98. Mathematician. Having trouble with math class? Enlist a few OctoCan critters to help. Turns out, they're great at math. It figures, since they are Octo-pi...
have that business, you know the one where you're the "Prince from Nigeria"? well enlist him and he will tirelessly send those spam mails and sort any credit card numbers that come in
^Please tell me that you just posted to the wrong thread. One, posting pics like that is considered spam, two, your post has nothing to do with OctoCan which makes it spam to the topic, and three, writing about the propagation of spam is also considered spam.
^Please tell me that you just posted to the wrong thread.
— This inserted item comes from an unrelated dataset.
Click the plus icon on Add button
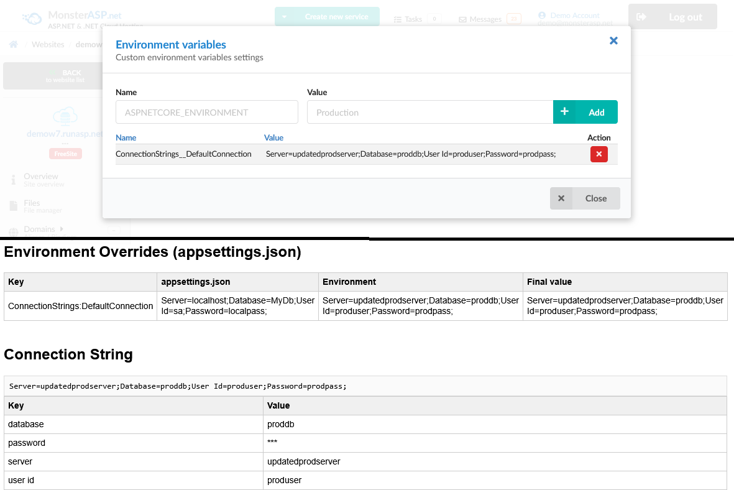This screenshot has width=734, height=490. point(564,112)
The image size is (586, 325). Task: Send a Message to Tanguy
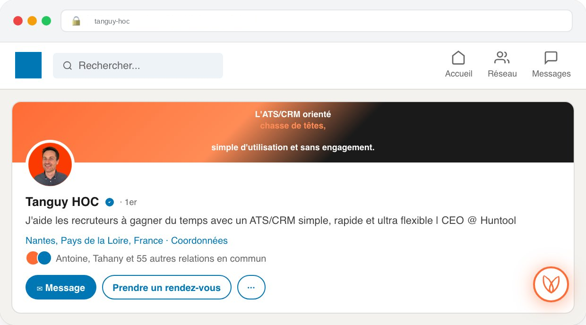click(60, 287)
One, posting pics like that is considered spam, two, your post has nothing to do with OctoCan which makes it spam to the topic, and three, writing about the propagation of spam is also considered spam.
boi you fail, i was talking to octocan, 2 i was referring to your last post and third has nothing to do with the rules
ever wanted to celebrate something? your partys are awesome but you need more epicness? then open the brand new celebrate-OctoCan and the thousand octos will make the best party in your whole life! disclaimer: can cause death if you be a part of the party for more than a week.
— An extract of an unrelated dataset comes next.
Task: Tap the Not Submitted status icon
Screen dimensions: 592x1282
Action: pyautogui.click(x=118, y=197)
99. Spam sender have that business, you know the one where you're the "Prince from Nigeria"? well enlist him and he will tirelessly send those spam mails and sort any credit card numbers that come in
(your post)
^Please tell me that you just posted to the wrong thread. One, posting pics like that is considered spam, two, your post has nothing to do with OctoCan which makes it spam to the topic, and three, writing about the propagation of spam is also considered spam.
boi you fail, i was talking to octocan, 2 i was referring to your last post and third has nothing to do with the rules
(my post, your reply)
@loco5: A few weeks ago, one particular user was almost banned for real for posting pictures in the "You're Banned" game thread (pics since removed) on the grounds that posting pictures in games etc. is frowned upon by the rules. As to your post, nowhere does it mention OctoCan or any of its uses, and posting positively about spam is also highly discouraged by the rules as a type of spam. Now, let's put this issue down once and for all before this thread deteriorates into a morass of arguement that gets it locked.
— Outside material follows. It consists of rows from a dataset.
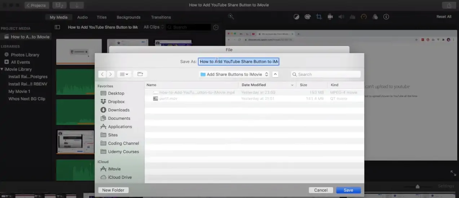Switch to the Titles tab
The height and width of the screenshot is (198, 459).
click(x=102, y=17)
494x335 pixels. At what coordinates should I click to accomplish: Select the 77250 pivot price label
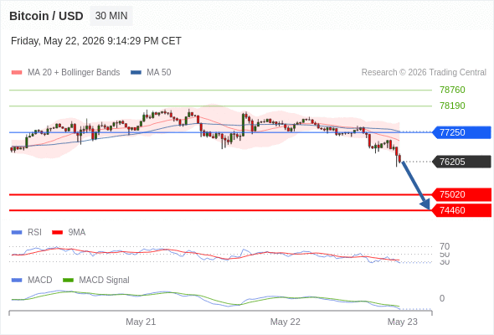click(461, 132)
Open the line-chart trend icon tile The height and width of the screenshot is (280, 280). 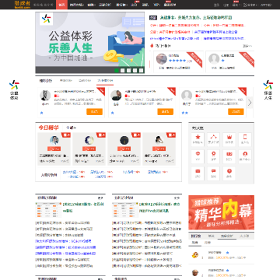[x=213, y=139]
@xAyJAy Congratulations on making the 100th OctoCan post!
Well Look no further! All you have to do is open a A OctoCan and you have a friend with Tentacles! WARNING: IF YOU HIT THE OCTOPI'S OUT OF FUN THEY WILL KILL YOU
103: Have bad cell phone reception? Then OctoCan is the phone for you! Just open the can, talk to your Octo, and then it will emit high frequency sound waves that will travel to all other Octopi and their users! Easy as that, and with no need to charge!
Disclaimer: Octopi emit high frequency sounds that, in some cases, can cause bleeding in the brain, or deafness, usually permanent.
along the feature of the time travel in octocan there is also a way to get free money just insert bill gates credit card and you will get all future versions of windows to sell on corny adfilled websites.
octocan has a really easy method of spending infinite money just buy a few octocans because of there many uses they cost 5mil each so buy a few octocan and you will be broke in no time.